Re: Unicode-based FreeBSD

From: Alexander Churanov <alexanderchuranov_at_gmail.com> Date: Mon, 25 Aug 2008 17:21:36 +0400 · This archive was generated by hypermail 2.4.0 : Wed May 19 2021 - 11:39:34 UTC

2008/8/25 Svavar Lúthersson <admin_at_stuff.is>

> I am not an expert in Unicode but I am Icelandic and need to manage
> filenames which have some "special characters" in the Latin alphabet. Like
> á, ð, é, í, ó, ú, þ, æ and ö. Even though these characters are defined in
> ISO-8859-1 and -15, they cannot be directly typed (by default) in the
> console in FreeBSD (also applies to Debian Linux).
>
> On to my point... My suggestion is to go as far as possible with the
> proposed solution. There should be UTF-32, UTF-16 and UTF-8 support and the
> first-mentioned should be the primary charset with the others as fallback. I
> think only enabling UTF-8 is not going far enough and therefore I do not
> support Churanov's ideas to obscure non-displayable characters with other
> symbols.
>
Svavar,

You have to type "special characters" that are high-bit characters of
ISO-8859-1 and -15. I have to type cyrillic characters that are high-bit
characters of koi8-r. But I am able to do this. Did you try "keymap" and
"scrnmap" settings of "rc.conf"? I am not sure, but your issue looks like
misconfiguration.

Then, about UTFs. All three forms encode THE SAME set of code points and
from user's perspective there is no great difference. However, UTF-8 is
interoperable with ASCII and this fact makes many old applications work
without modification. I've already posted information about my experience of
using vipw with UTF-8 on FreeBSD 6.2 having LANG=ru_RU.KOI8-R to the list.

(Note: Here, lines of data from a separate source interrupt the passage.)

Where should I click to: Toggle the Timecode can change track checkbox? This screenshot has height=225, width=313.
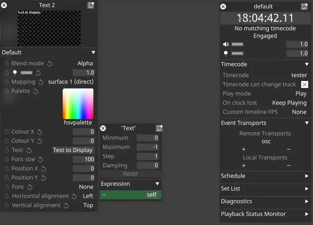[304, 84]
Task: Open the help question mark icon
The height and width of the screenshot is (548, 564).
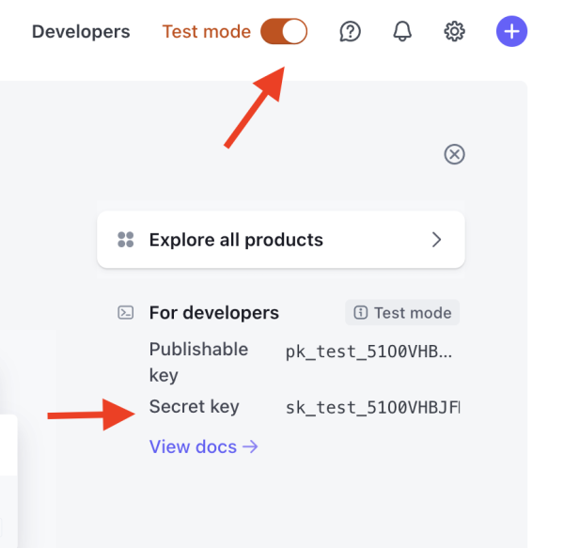Action: 351,32
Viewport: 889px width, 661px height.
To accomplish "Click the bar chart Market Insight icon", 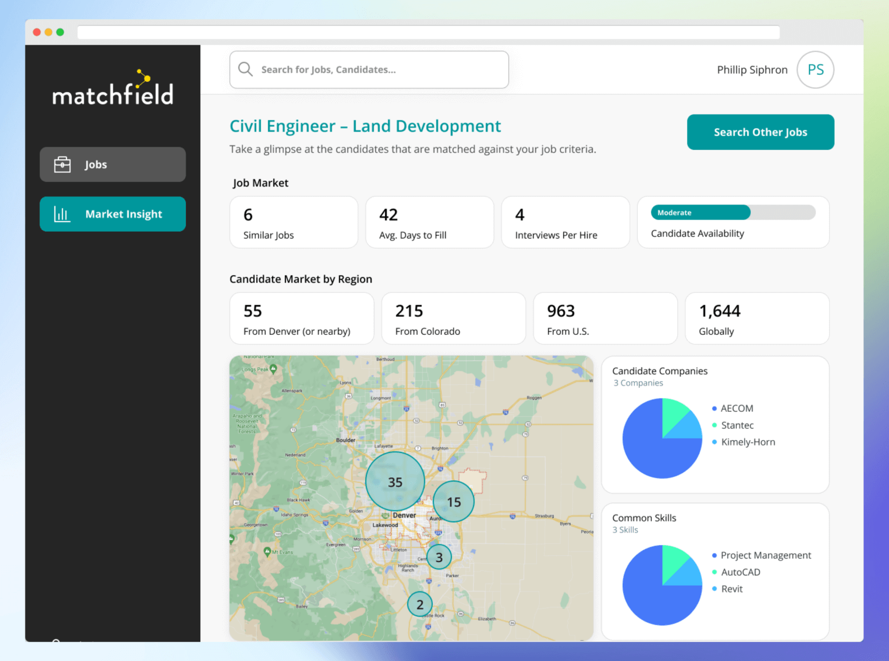I will click(62, 214).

The actual drawback of my solution is that a person will not be able to read
and type Icelandic and Russian text simultaneously in syscons console. And
that ideas of obscuring output are attempts to provide some way to
manipulate files with, say, russian names on a PC tuned for Icelandic text.

Please note, that I DO NOT propagandize syscons character mode as a device
for working correctly with multilingual texts. For some scripts, for
example, Devanagari, syscons will NEVER work uless it is extended to
something like X, freetype, freebidi and many other tools working together.
Please, note that you can start working in true multilingual environment
right now, using, for example, X+KDE (kate and konsole) and switching them
to UTF-8. This will work.

What I am trying to discuss is just making syscons working correctly if the
whole system is switched to UTF-8. This will not affect X and KDE, but
standard syscons FreeBSD console will fail to work correctly. Mainly the
ideas are:

1) Make switching everything to UTF-8 possible.

2) Either map non-ASCII characters to 128-chars subset of full unicode range

    Or encode them to sequences of ASCII chars.

    Or mix these approaches.

To my mind this should result in the following abilities:

1) To work in graphical environment without restrictions. (this is what you
have right now)

2) To read and type some filenames (that contains only characters that are
mappable to 8-bit font) in a natural way. (this is also possible now, but
with 8-bit LANG, not UTF-8)

3) To read and type filenames that contain characters that do not fit in
current 8-bit screenmap, possibly in an unnatural way.

The later would help if you are in Iceland and see a Chinese filename. I
want engineers that do techical support of systems to be able to delete or
rename such files even in single-user mode. I think that typing something
like "#1234;#4321;" instead of actual hieroglyph is affordable price.

I'm just trying to be realistic and provide doable solution. I leave plans
of rewriting every bit of software to others. And I even think that latter
is not required, since syscons console is probably not heavily used now.

Alexander Churanov